What is the number of lines below that contain the string "calendar"? Give it and nothing else.

_INPUT_:
------------------------------------------------------------

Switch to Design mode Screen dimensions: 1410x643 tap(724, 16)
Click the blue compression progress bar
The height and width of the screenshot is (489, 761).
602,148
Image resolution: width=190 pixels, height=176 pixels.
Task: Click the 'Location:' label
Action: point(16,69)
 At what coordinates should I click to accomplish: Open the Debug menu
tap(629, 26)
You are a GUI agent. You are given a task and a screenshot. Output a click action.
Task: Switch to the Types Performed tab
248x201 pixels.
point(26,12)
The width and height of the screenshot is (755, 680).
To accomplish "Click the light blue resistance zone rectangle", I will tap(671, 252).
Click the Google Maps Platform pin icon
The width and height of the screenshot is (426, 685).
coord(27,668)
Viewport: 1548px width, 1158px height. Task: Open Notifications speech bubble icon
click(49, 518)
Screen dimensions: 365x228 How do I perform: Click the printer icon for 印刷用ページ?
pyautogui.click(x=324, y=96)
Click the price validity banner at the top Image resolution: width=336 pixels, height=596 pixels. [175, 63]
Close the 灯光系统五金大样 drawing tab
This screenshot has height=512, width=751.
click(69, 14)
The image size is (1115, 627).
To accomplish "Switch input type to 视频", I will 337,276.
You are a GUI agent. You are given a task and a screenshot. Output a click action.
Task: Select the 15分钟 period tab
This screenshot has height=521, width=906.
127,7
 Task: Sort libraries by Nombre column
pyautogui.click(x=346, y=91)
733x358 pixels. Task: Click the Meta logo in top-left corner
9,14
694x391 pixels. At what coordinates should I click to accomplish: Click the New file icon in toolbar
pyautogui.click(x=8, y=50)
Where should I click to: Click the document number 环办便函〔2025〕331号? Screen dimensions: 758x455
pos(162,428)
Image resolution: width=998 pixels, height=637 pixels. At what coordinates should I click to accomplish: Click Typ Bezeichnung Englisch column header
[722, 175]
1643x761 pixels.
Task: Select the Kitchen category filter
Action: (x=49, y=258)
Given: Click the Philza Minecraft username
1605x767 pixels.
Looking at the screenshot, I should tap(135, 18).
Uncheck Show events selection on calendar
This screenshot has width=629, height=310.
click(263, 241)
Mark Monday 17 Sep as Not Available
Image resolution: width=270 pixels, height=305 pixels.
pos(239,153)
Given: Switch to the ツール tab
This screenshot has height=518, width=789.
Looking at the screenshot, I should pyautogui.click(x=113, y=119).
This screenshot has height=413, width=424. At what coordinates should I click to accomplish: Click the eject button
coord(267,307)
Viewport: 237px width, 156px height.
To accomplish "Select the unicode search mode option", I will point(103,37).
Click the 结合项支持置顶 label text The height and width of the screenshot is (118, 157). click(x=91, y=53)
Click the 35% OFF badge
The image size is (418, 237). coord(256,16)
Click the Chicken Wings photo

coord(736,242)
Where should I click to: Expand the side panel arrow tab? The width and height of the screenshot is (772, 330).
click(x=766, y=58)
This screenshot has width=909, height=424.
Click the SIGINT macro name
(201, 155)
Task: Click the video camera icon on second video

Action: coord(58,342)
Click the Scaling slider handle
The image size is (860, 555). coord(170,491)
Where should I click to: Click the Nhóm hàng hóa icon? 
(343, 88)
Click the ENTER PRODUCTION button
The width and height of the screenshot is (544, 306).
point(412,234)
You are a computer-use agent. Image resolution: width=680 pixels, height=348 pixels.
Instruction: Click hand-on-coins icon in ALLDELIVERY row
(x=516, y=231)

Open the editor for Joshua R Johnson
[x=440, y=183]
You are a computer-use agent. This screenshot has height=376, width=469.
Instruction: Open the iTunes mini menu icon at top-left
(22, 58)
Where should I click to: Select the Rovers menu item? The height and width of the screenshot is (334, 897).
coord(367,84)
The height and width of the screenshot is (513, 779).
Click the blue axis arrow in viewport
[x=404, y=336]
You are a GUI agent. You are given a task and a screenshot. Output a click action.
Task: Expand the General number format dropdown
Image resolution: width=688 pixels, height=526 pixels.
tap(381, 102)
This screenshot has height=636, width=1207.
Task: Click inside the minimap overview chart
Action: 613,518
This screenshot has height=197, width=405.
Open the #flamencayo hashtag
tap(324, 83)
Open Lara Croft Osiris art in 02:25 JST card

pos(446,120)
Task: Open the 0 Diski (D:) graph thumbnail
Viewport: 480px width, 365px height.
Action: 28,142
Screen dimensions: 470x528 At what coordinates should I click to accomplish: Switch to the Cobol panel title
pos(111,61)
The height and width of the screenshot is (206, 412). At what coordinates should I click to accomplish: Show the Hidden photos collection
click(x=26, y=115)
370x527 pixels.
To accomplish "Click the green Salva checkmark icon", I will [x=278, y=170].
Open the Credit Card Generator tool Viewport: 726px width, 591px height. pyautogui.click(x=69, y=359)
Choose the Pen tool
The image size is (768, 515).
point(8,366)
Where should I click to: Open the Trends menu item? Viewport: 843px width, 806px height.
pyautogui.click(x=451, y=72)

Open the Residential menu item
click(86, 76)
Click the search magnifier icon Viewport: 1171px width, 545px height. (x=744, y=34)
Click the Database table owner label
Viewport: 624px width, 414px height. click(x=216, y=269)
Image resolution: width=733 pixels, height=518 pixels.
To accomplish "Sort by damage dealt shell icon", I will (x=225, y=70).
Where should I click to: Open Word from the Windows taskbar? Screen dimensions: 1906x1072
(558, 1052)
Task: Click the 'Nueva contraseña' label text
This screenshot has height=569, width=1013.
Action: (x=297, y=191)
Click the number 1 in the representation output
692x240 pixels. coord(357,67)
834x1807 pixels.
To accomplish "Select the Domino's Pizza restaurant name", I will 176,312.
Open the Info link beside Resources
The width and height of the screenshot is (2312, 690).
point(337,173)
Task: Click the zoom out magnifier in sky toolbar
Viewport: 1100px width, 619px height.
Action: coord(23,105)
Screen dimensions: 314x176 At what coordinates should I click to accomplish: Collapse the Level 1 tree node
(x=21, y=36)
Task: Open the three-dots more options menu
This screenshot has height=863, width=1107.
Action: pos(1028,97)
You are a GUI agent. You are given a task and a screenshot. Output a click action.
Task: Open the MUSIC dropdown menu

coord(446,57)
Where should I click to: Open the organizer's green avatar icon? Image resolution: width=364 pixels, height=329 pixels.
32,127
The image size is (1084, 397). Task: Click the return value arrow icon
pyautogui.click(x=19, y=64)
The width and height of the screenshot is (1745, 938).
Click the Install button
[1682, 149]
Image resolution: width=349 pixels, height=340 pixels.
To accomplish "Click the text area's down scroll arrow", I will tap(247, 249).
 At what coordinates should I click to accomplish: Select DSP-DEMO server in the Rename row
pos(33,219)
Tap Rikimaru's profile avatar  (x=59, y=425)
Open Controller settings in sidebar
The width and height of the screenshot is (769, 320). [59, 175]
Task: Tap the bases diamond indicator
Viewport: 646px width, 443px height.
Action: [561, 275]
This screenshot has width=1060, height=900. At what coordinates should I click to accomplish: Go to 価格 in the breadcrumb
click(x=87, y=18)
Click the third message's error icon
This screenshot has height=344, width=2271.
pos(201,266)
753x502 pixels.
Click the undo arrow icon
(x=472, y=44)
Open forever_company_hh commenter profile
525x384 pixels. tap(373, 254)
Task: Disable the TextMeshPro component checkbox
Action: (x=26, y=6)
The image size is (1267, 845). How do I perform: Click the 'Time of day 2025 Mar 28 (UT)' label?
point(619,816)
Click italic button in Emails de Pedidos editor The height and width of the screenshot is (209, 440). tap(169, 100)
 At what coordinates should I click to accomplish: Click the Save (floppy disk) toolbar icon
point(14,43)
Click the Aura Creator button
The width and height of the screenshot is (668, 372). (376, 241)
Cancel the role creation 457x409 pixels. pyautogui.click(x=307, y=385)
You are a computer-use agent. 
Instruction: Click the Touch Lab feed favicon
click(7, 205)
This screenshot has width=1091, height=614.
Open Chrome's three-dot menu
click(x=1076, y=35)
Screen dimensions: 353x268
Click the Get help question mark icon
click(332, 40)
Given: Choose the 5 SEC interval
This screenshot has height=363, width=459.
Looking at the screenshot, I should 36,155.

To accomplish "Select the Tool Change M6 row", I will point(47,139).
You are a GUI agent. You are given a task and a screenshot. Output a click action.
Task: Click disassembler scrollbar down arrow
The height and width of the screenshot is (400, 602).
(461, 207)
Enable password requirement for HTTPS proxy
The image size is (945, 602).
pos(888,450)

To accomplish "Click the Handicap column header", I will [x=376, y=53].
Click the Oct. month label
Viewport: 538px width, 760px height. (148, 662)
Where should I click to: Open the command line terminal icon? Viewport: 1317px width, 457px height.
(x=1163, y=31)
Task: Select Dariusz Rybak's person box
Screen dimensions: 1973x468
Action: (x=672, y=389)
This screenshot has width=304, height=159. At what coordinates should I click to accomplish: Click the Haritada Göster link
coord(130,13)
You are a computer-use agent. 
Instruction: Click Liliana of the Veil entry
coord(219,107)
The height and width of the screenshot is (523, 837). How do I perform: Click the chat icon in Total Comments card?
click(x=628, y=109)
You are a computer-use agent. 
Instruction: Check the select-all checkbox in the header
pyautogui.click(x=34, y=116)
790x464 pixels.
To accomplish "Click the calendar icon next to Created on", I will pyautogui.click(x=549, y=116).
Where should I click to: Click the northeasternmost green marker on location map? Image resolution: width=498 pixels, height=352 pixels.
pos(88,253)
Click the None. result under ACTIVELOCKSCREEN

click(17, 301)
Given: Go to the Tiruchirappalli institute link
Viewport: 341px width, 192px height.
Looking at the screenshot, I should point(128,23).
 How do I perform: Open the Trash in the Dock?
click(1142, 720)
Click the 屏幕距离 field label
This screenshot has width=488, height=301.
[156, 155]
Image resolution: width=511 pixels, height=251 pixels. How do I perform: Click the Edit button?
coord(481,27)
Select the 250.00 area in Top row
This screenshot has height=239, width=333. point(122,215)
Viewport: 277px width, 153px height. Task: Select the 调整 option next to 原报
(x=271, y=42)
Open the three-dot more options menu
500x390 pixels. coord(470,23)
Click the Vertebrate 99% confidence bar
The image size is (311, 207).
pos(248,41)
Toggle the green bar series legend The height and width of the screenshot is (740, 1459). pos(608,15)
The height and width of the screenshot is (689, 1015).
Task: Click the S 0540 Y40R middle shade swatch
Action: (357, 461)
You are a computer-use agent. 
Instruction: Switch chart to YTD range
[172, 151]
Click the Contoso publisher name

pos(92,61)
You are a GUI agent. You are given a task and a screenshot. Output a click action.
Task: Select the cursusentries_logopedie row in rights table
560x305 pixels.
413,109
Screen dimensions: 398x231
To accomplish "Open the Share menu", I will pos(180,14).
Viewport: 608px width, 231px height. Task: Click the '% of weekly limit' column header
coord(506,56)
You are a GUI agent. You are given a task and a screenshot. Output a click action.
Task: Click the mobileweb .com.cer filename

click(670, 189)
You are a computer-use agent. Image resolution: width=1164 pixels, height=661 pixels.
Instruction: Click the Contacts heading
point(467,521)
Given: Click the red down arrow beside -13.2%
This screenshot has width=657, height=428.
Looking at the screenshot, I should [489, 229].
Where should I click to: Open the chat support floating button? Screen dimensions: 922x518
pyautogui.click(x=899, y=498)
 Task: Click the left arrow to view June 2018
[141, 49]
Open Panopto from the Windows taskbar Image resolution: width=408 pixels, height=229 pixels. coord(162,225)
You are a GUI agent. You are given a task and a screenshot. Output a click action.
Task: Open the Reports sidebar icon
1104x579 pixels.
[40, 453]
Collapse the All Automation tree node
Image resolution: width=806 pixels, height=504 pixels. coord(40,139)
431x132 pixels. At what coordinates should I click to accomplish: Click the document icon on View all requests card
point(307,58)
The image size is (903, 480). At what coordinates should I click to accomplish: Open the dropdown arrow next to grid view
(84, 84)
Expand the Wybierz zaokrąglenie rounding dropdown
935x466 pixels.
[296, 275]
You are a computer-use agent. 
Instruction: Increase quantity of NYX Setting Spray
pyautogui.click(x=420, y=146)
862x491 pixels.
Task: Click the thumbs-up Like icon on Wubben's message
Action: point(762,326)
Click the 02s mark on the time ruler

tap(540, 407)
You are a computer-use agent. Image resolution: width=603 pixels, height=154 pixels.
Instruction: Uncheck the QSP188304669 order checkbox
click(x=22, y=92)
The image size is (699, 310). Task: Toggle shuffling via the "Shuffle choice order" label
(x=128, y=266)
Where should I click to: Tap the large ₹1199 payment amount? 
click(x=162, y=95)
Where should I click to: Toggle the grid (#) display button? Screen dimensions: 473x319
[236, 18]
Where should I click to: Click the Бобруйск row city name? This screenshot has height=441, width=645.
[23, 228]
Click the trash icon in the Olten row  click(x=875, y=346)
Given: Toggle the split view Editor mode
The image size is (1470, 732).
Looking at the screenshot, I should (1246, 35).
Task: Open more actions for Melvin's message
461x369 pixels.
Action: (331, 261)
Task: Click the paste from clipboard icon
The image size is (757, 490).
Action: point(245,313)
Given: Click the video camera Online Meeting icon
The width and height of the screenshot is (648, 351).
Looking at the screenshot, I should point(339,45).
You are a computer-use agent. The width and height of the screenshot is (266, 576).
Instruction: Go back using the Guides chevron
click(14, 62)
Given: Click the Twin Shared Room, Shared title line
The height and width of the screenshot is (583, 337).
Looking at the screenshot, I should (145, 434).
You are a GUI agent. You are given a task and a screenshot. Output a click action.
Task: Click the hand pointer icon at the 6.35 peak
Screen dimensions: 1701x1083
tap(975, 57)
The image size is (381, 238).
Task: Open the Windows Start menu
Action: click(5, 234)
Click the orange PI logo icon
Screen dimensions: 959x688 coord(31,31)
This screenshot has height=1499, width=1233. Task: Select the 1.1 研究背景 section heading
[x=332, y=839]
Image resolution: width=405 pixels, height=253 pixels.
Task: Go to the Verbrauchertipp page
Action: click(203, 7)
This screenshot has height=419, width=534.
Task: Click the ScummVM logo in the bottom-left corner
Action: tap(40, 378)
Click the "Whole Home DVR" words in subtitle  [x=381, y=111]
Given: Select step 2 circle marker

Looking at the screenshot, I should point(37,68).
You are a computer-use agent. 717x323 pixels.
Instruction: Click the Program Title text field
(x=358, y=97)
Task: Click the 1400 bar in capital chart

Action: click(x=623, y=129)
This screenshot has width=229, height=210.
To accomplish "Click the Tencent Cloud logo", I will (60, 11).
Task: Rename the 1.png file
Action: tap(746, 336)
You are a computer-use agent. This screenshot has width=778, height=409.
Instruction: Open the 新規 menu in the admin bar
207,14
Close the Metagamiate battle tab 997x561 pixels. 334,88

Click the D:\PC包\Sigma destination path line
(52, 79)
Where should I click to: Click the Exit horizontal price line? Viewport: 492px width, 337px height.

------------------------------------------------------------

_TASK RESULT_: 2